= Beginning of Section =

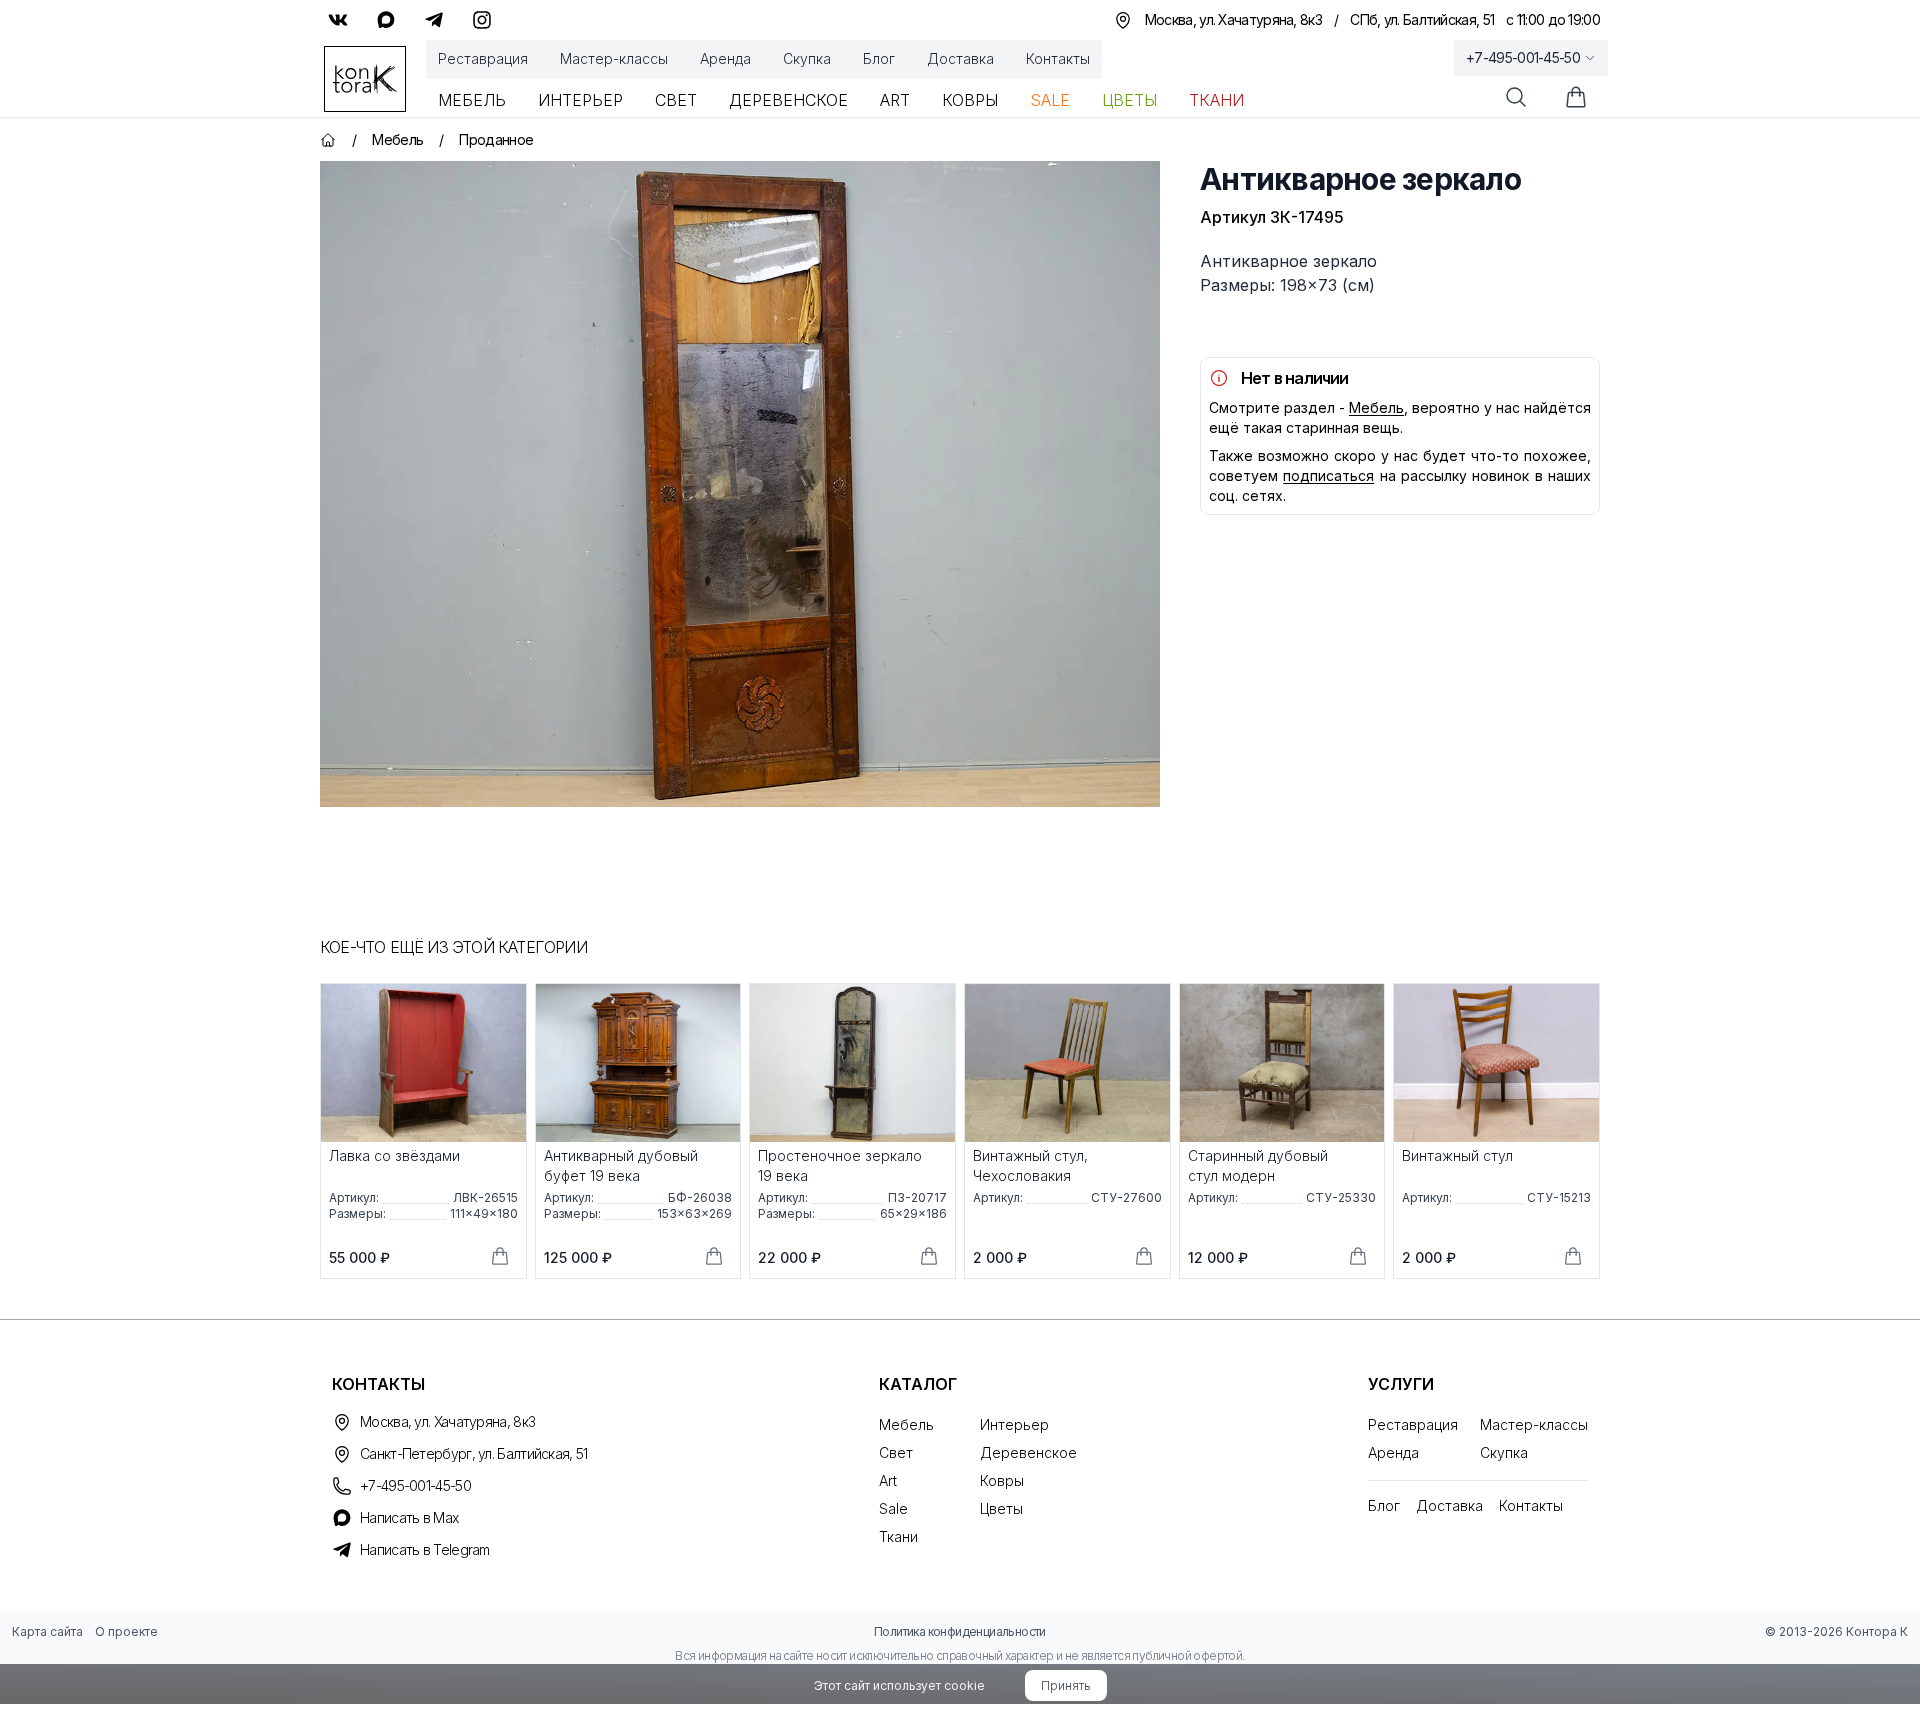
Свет (676, 100)
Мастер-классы (614, 58)
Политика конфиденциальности (960, 1631)
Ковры (970, 100)
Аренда (725, 58)
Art (895, 100)
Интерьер (580, 100)
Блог (879, 58)
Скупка (807, 58)
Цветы (1129, 100)
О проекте (126, 1631)
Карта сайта (47, 1631)
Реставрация (483, 58)
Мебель (472, 100)
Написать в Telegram (425, 1549)
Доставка (960, 58)
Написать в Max (409, 1517)
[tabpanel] (740, 484)
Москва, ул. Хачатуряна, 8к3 (447, 1421)
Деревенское (788, 100)
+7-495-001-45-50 (1523, 57)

= End of Section =

→ What the task asks: Return exactly the line that contains "Art (895, 100)" and every line after it, through the last line of the records.

→ Your solution:
Art (895, 100)
Интерьер (580, 100)
Блог (879, 58)
Скупка (807, 58)
Цветы (1129, 100)
О проекте (126, 1631)
Карта сайта (47, 1631)
Реставрация (483, 58)
Мебель (472, 100)
Написать в Telegram (425, 1549)
Доставка (960, 58)
Написать в Max (409, 1517)
[tabpanel] (740, 484)
Москва, ул. Хачатуряна, 8к3 (447, 1421)
Деревенское (788, 100)
+7-495-001-45-50 (1523, 57)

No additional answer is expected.